Big Data - What it is and why it matters
Ever wondered how all photos, videos, status updates of billions of users are stored at Facebook? The convergence of social media and big data gives birth to a whole new level of technology.
What is Big Data?

Big data is a term that describes the large volume of data that floods a business on a everyday basis. But it’s not the amount of data that’s important. It’s what organizations do with the data that matters. Big data can be analyzed for insights that lead to better decisions and strategic business moves.
The use of Big Data is becoming common these days by the companies to outperform their competitors. In most industries, existing and new alike, the strategies resulting from the analyzed data is used to compete, innovate and capture value.
Big Data helps the organizations to create new growth opportunities.These companies have ample information about the products and services, consumer preferences that can be captured and analyzed.
Three V’s of Big Data
Big data enables organizations to store, manage, and manipulate vast amounts of disparate data at the right speed and at the right time.
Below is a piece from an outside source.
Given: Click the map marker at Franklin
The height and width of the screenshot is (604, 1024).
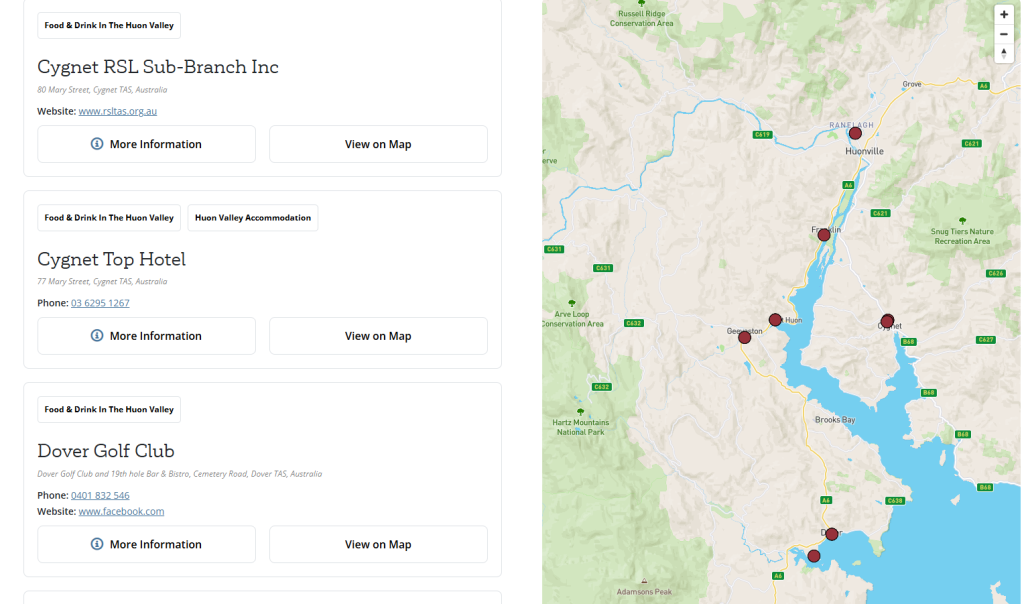Looking at the screenshot, I should point(823,234).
To gain the right insights, big data is typically broken down by three V’s

Volume — Organizations collect data from a variety of sources, including business transactions and social media networks.In the past, storing it would’ve been a problem — but introduction of new technologies like Hadoop have eased the burden.Size of data plays very crucial role in determining value out of data.Hence,Volume is one characteristic which needs to be considered while dealing with Big Data.
Velocity — It refers to the speed of generation of data.Since, the flow of data is massive and continuous,the real potential lies in how fast the data can be generated and client demands can be met.This determines the real potential in data.
Variety — Data comes in all formats - from structured datasets ,numeric data in traditional databases to unstructured text documents, email, video and audio.Variety refers to the large diverse sources and the nature of data, both structured and unstructured.
Understanding Unstructured Data
Unstructured data is different than structured data in that its structure is unpredictable. Examples of unstructured data include documents, e-mails, blogs, digital images, videos, and satellite imagery. It also includes some data generated by machines or sensors. In fact, unstructured data accounts for the majority of data in a company storage.
Importance of Distributed Storage in Big Data
As data is significantly growing, storing large amounts of information across a network of machines becomes a necessity. In the past, most companies weren’t able to store this vast amount of data. It was too expensive. Even if companies were able to capture the data, they didn’t have the tools to easily analyze the data and use the results to make decisions.Therefore, comes the need for Distributed File Storage, to control how data is stored and retrieved.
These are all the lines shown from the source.